Je crois que pour le Soudan du Sud, il faut être plus critique vis-à-vis des belligérants, c’est-à-dire gouvernement et opposition armée, qui se comportent comme des gangsters vis-à-vis de leur population, dont les détournements sont notoires et insuffisamment dénoncés par les diplomaties diverses.
Soyons conscients du fait que l’aide ne résout pas ces crises et que ce sont les populations locales, les élites locales, qui le feront ou pas. Mais le salut ne viendra pas de l’extérieur.

J’ai travaillé pour le Programme alimentaire mondial (PAM) en RDC, en Centrafrique et ailleurs. Le coût de la logistique au PAM est vertigineux : nous importons par exemple du maïs en Afrique des Etats-Unis, bien sûr OGM, acheminé sur des bateaux cargos depuis l’autre bout du monde, puis par camions. Ne pensez-vous pas qu’il serait plus intelligent de financer des programmes liés au développement de l’agriculture local ?

Je ne crois pas qu’il faille opposer frontalement ces deux manières de faire. Acheter des denrées locales en favorisant la production est évidemment beaucoup plus prometteur et soutenable qu’importer des denrées de pays lointains, mais ça n’est pas toujours possible. Les cas dont nous discutons aujourd’hui le montrent.

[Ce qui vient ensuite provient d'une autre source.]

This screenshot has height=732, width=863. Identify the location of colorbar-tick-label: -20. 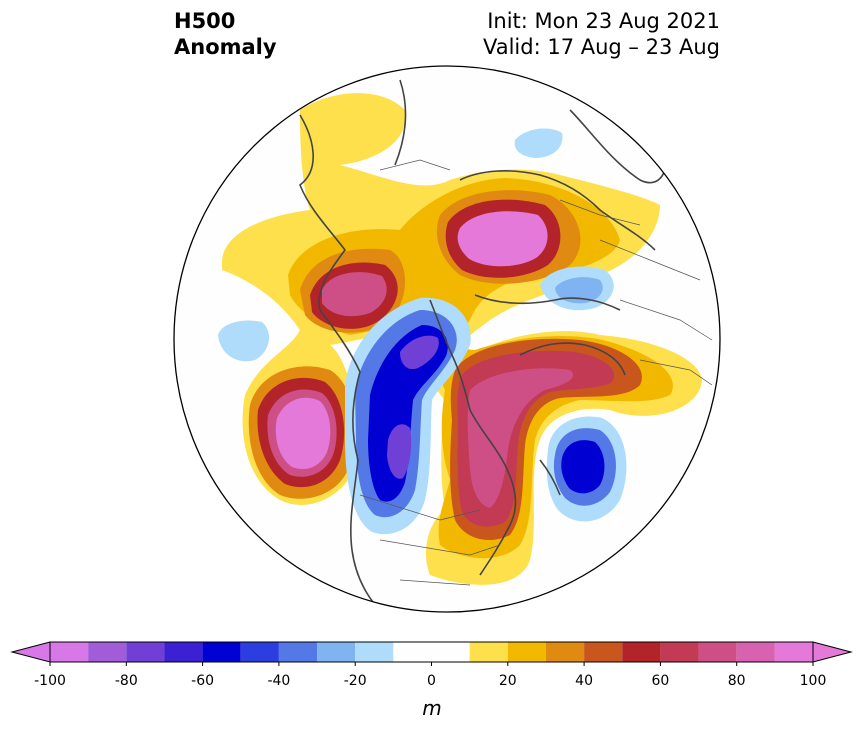
(355, 681).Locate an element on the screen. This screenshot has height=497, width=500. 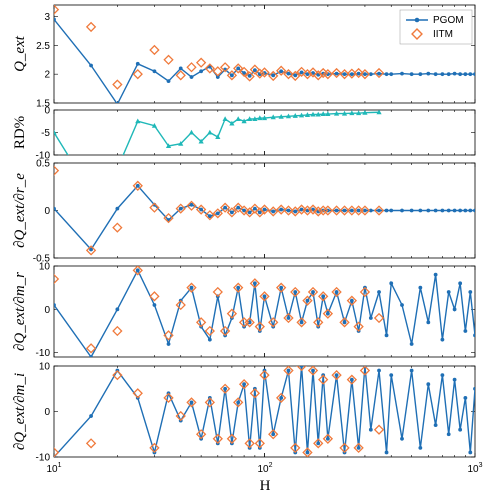
y-axis-label: Q_ext is located at coordinates (20, 54).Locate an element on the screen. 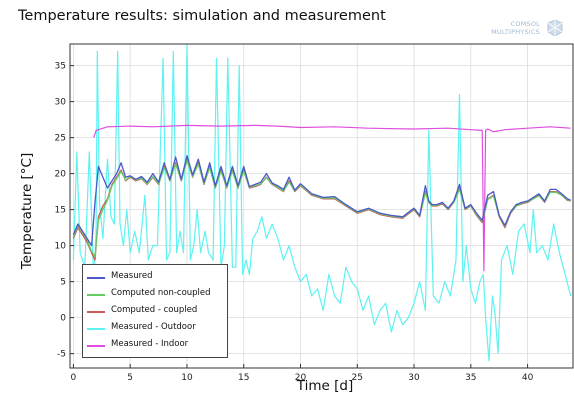  y-tick-label: 10 is located at coordinates (61, 247). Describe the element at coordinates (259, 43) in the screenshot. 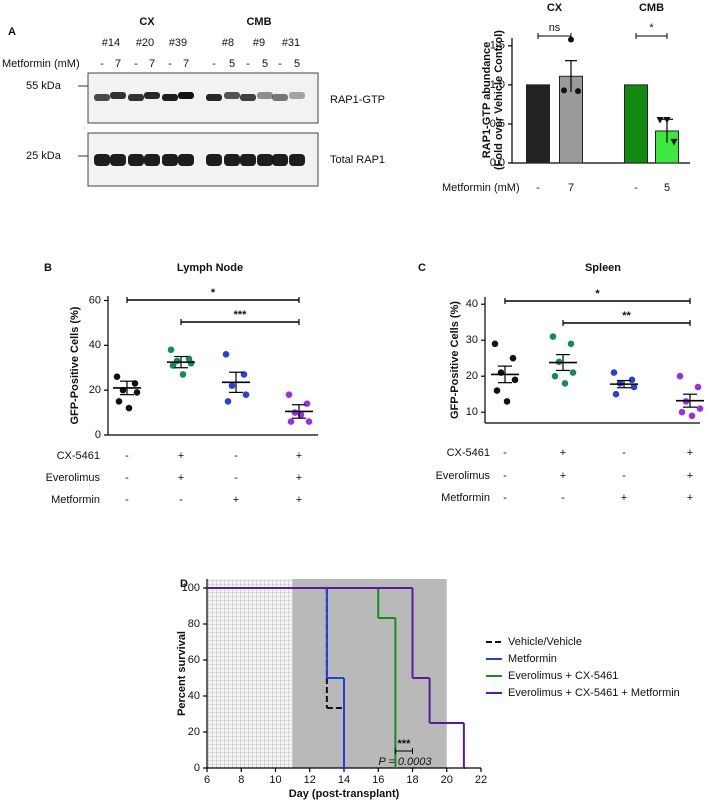

I see `clone-label: #9` at that location.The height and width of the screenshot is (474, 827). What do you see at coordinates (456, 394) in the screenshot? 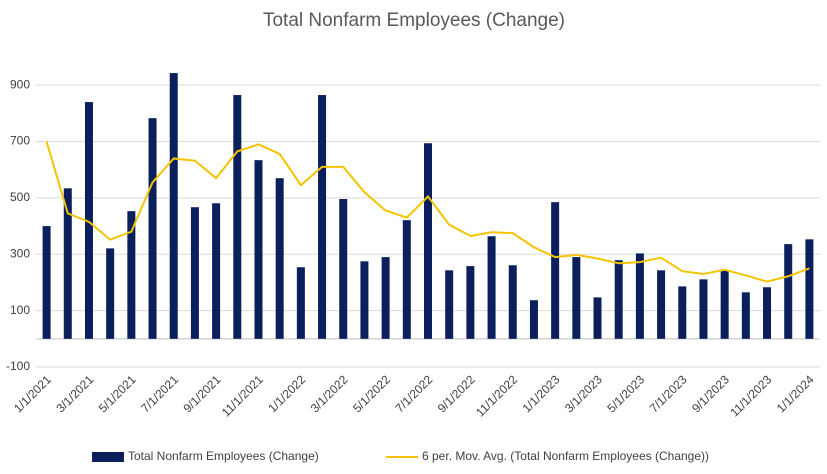
I see `x-tick-label: 9/1/2022` at bounding box center [456, 394].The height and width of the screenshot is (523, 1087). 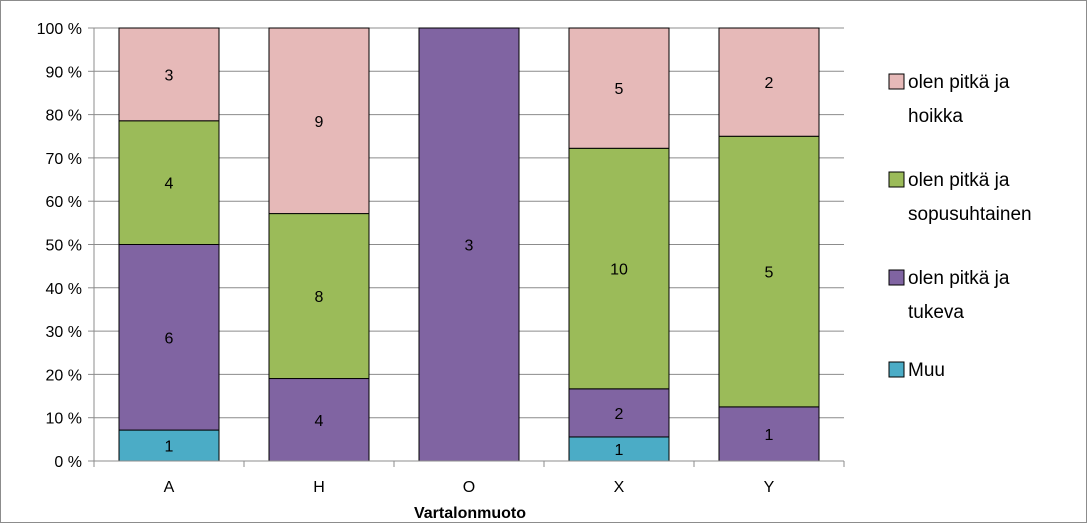 I want to click on y-tick-label: 20 %, so click(x=64, y=376).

Par ailleurs, l’activité du PAM qui consiste à acheminer les aides alimentaires en situation de pénurie aiguë nécessite d’importantes dépenses logistiques, c’est inévitable. Cela étant, cette forme-là doit rester l’exception, la règle devant être celle que vous indiquez. Par ailleurs, il est nécessaire de veiller à ce que le PAM ne soit pas le vecteur de l’agrobusiness façon Monsanto et ses semences qui transforment les paysans en esclaves de l’agro-industrie.

Votre travail d’humanitaire est-il voué à ne pas atteindre son objectif d’éradiquer ces famines si les Etats ne participent pas de leur côté à des solutions politiques ?

Le travail d’humanitaire me semble être voué à s’attaquer aux conséquences des crises sans prétendre traiter les causes. C’est à la fois sa force et sa limite. Notons à ce stade que les famines ont continuellement régressé tout au long des siècles écoulés. Cela dit, c’est en effet aux Etats, c’est-à-dire aux pouvoirs politiques, d’installer les conditions qui permettent de se libérer de la menace de ces catastrophes.